Os perueiros não respeitam ninguém, pois criam “faixas exclusivas” para eles, simplesmente andando na contramão, fechando carros e ônibus, passando nos faróis fechados. Eles têm um ” “código de trânsito” próprio. Para escapar da apreensão e das multas, muitas vezes são utilizados carros roubados, que por vezes são conduzidos por criminosos procurados pela polícia. Já há registros de vários roubos de peruas escolares com crianças em seu interior para que os veículos sejam usados pelos perueiros. O seguro de uma Kombi é tão caro que quase inviabiliza fazer esse contrato. É claro que as companhias de seguro não se interessam em segurar um carro que tem um risco imenso de ser roubado e muitas vezes desmanchado para utilização das peças. Adivinhem quem estimula esse mercado criminoso desse tipo de carro.

A kombi sempre foi conhecida como um carro frágil e perigoso. Caso isso seja verdade, os seus passageiros estão expostos a um risco maior, ainda mais quando o veículo é dirigido como muitos perueiros fazem. Nunca vi os passageiros usando cinto de segurança. Pois bem, se um passageiro ficar ferido ou morrer num acidente quem é que vai pagar a indenização? Será que um perueiro terá como suportar uma indenização? Uma empresa de ônibus tem, ao menos por enquanto, pois do jeito que as coisas vão logo elas vão falir. Já há casos de atrasos de salários. O passageiro de uma perua está entregue à própria sorte. Por que a sociedade tolera esse tipo de atividade? O que nós cidadãos ganhamos com isso? Nem sequer bom serviço os perueiros ilegais prestam.

Recentemente, um juiz de Cabo Frio, no Rio de Janeiro, tomou uma elogiável decisão ao deferir um pedido de antecipação de tutela que proibiu a atividade dos perueiros ilegais (que na verdade sempre foi proibida), sob pena de multa diária, apreensão do veículo e até mesmo a prisão do condutor desobediente.

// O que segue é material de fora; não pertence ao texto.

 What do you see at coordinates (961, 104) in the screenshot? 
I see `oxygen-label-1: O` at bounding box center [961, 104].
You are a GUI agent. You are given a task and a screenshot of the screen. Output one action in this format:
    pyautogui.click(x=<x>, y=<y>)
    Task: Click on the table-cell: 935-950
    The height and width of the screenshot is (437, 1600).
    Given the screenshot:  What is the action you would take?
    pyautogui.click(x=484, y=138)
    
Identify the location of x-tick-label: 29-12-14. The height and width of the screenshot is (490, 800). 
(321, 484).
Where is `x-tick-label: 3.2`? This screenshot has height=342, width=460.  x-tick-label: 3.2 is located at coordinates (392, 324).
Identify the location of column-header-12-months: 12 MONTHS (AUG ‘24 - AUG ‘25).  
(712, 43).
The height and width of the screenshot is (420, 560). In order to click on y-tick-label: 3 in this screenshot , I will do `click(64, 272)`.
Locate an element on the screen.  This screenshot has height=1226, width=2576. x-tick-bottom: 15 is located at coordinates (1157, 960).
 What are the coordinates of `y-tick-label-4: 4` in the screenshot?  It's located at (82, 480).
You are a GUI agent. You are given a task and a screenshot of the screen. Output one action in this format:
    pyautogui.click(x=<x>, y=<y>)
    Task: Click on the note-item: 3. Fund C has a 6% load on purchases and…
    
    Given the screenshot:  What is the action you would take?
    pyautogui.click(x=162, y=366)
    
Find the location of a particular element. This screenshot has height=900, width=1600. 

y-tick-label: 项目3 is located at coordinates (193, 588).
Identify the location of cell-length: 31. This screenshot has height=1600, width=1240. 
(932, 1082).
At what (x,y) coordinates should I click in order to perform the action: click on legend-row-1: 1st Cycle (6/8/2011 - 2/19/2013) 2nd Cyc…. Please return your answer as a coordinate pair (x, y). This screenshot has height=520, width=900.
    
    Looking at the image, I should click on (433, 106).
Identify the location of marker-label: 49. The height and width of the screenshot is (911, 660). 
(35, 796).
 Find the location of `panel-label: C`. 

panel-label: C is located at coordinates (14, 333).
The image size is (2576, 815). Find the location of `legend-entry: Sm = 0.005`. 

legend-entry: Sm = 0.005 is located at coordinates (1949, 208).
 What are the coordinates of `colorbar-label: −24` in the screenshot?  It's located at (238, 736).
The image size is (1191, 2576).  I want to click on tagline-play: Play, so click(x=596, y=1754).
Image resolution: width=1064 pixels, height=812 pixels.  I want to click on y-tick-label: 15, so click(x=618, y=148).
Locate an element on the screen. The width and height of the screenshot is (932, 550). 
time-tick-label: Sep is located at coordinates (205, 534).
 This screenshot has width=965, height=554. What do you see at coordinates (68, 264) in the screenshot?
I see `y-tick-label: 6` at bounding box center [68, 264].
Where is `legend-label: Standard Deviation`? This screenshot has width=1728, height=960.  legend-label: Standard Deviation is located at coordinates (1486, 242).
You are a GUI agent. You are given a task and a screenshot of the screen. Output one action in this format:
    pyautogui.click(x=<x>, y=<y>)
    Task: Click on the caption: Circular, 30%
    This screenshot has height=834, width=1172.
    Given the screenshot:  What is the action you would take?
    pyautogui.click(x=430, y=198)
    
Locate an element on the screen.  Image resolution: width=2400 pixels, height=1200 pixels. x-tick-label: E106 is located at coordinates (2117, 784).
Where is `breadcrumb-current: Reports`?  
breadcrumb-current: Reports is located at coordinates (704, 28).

É preciso que as autoridades dos 3 poderes percebam que são as responsáveis pela balbúrdia que está instalada, que não admitam protestos que paralisam toda a cidade, com prejuízos incalculáveis para a coletividade, a pretexto de defender direitos que os perueiros não têm. É preciso uma campanha de conscientização das pessoas para que não utilizem das peruas, que devem ser apreendidas. Se isso não for feito logo, não sei em que cidade nós e nossos filhos iremos sobreviver.